Sus ocho reportajes fueron publicados entre el 21 de enero y el 11 de marzo de 1930 en Estampa, el semanario que modernizó el periodismo gráfico español con fotografías y anuncios publicitarios de gran calidad, con un tiraje promedio de 150 mil ejemplares, cantidad nada despreciable para la época. Cuando a la redacción empezaron a llegar cartas de los lectores (la mayoría de felicitación), los editores tuvieron que hacer una nota en defensa de su prestigio: “Algunos ponen en duda que nuestro redactor haya soportado realmente durante un mes las angustias, las miserias y las dificultades propias de los que viven en la calle. Pero los reportajes mismos dan al lector la absoluta convicción de que no es posible poner tanta vida y tanta emoción, tanta sensación de realidad, como la que Ignacio Carral ha puesto en sus cuartillas, si en vez de vivir, como vivió durante un mes, se hubiera pasado ese mes estrujándose la cabeza sobre la mesa de un café o sobre la mesa de la redacción.”

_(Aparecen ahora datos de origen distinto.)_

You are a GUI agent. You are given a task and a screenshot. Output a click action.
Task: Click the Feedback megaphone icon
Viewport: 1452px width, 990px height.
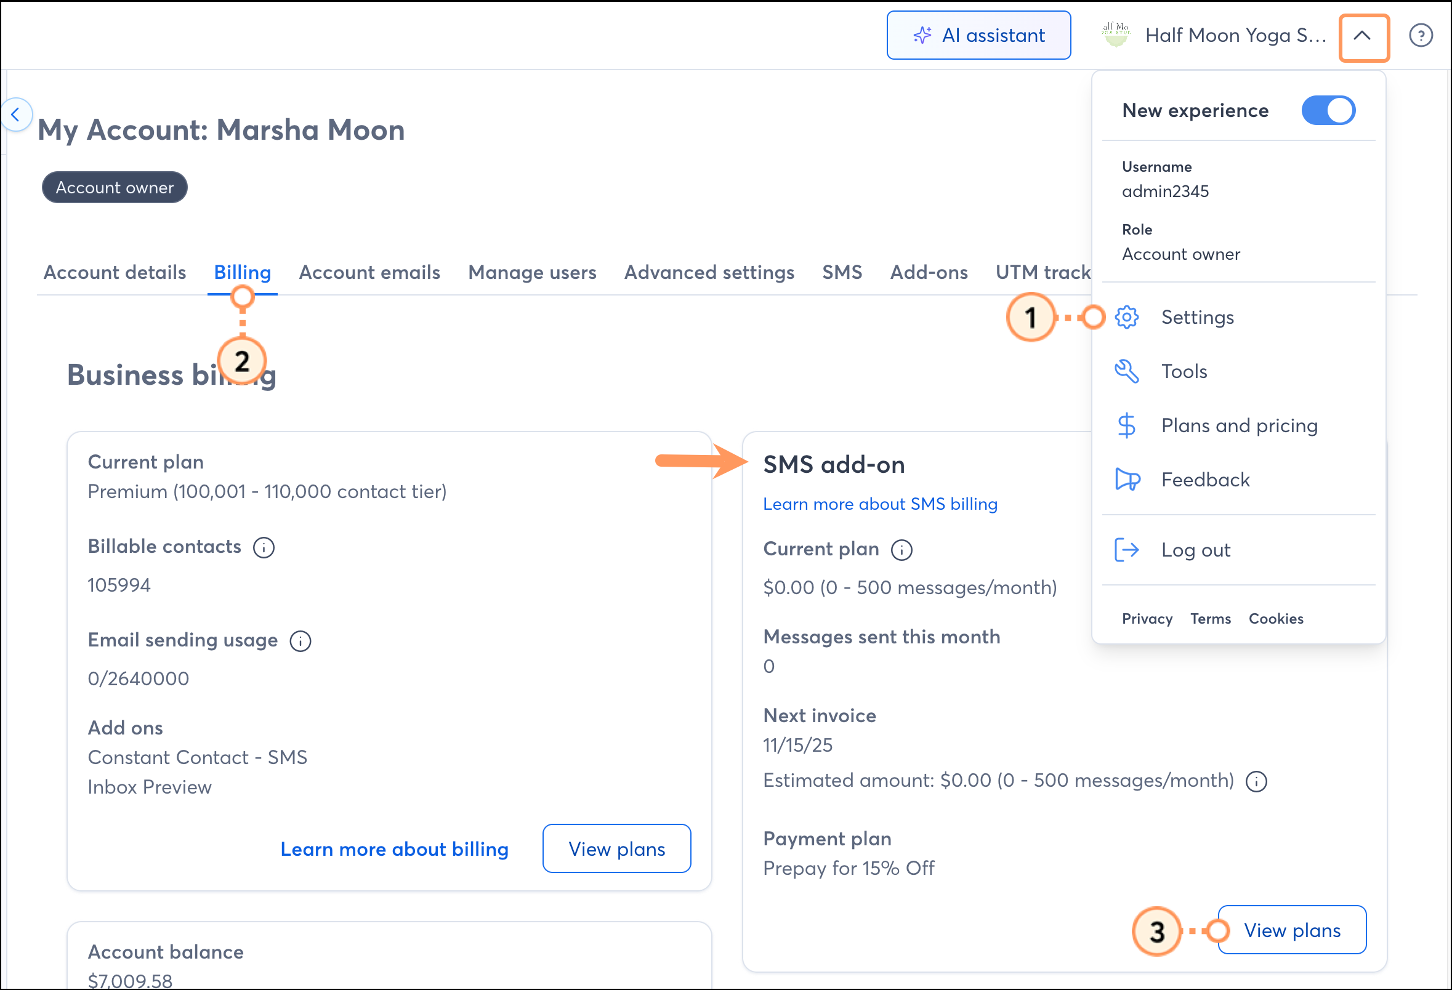[x=1126, y=480]
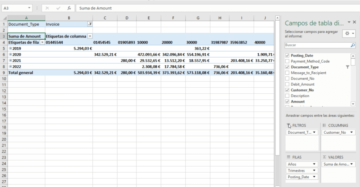Screen dimensions: 360x187
Task: Open the Etiquetas de columna dropdown
Action: 90,36
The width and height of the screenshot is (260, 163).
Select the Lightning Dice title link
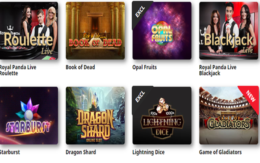coord(148,152)
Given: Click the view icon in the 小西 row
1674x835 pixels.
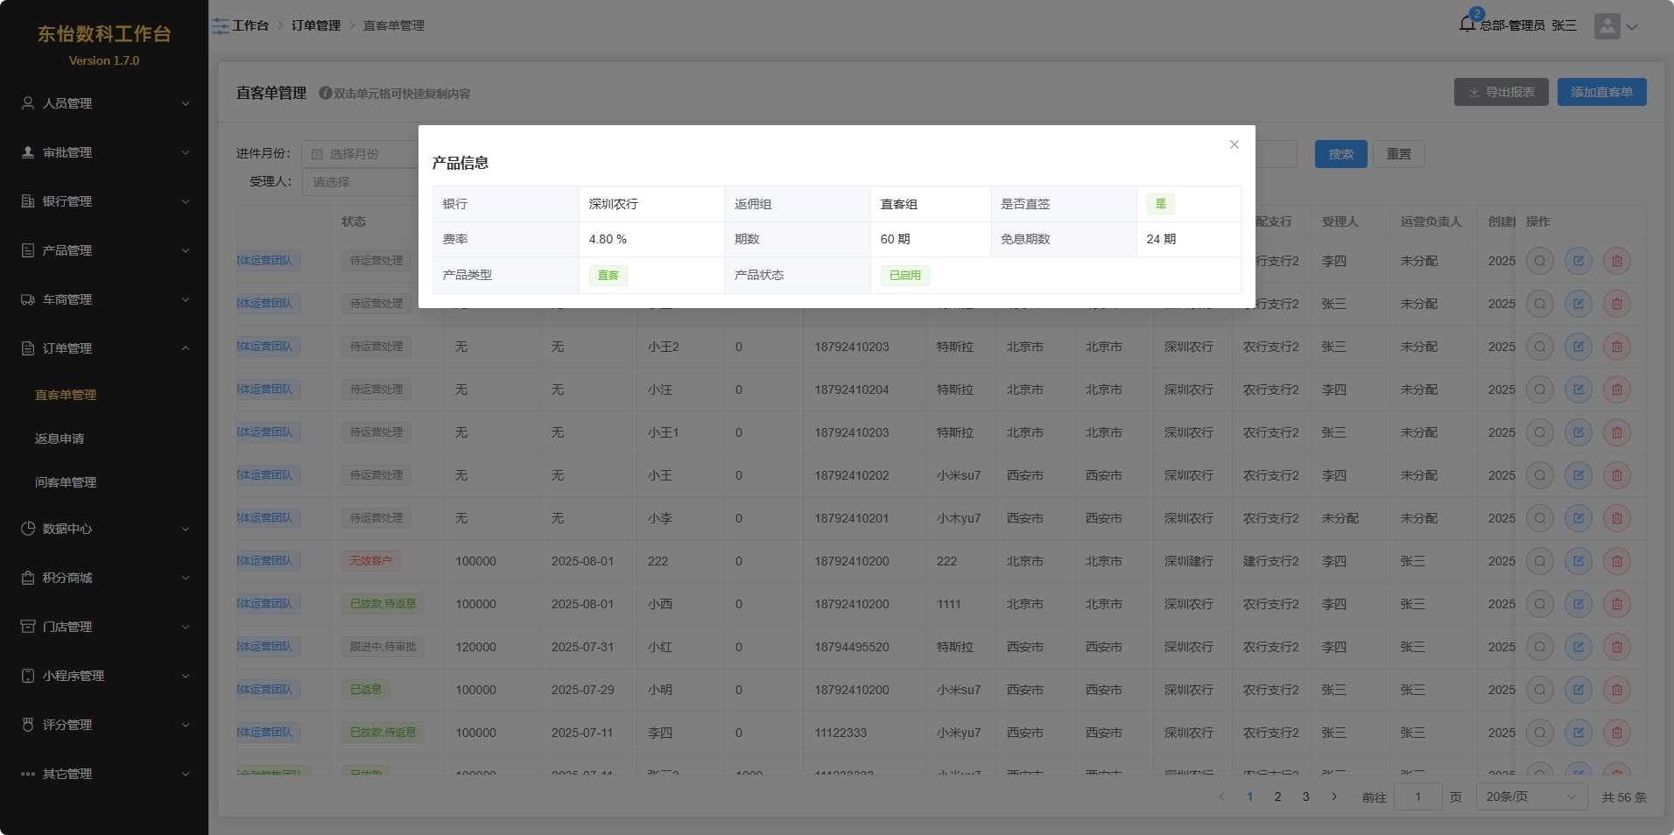Looking at the screenshot, I should point(1539,604).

La primera entrega de “Los otros” fue incluida recientemente en la antología Un país en crisis. Crónicas españolas de los años 30 (Edhasa), pero hace unos días la editorial segoviana La Uña Rota ha publicado la serie completa (ilustraciones incluidas), bajo ese título (Los otros), con un prólogo del periodista e historiador Carlos Álvaro, quien recuerda que, un año después de haberse infiltrado entre los marginales madrileños, Carral hizo lo mismo en los submundos de Marsella (Francia) y, más tarde, entre los gitanos, mendigos, mesones y conventos de Castilla y de Extremadura.

Ignacio Carral formó parte de una generación (Josep Pla, Ramón J. Sender, Vicente Sánchez-Ocaña, Manuel Chávez Nogales…) que, si no hubiera sido por el franquismo, quién sabe, habría elevado el nivel del periodismo español. Porque en su época Madrid contaba con el mayor número de periódicos que ha tenido en toda su historia y porque también en esos años coincidieron las mejores mentes de la intelectualidad y la bohemia madrileña contemporánea. La mañana del 1 de octubre de 1935, Carral se murió en medio de la redacción del periódico en el que trabajaba entonces, La Palabra: cayó fulminado frente a la máquina de escribir, pensando en las noticias del día, por culpa de una angina de pecho no atendida. ¿Esa es la muerte “ideal” para un periodista? De morir en medio de una redacción hablamos otro día.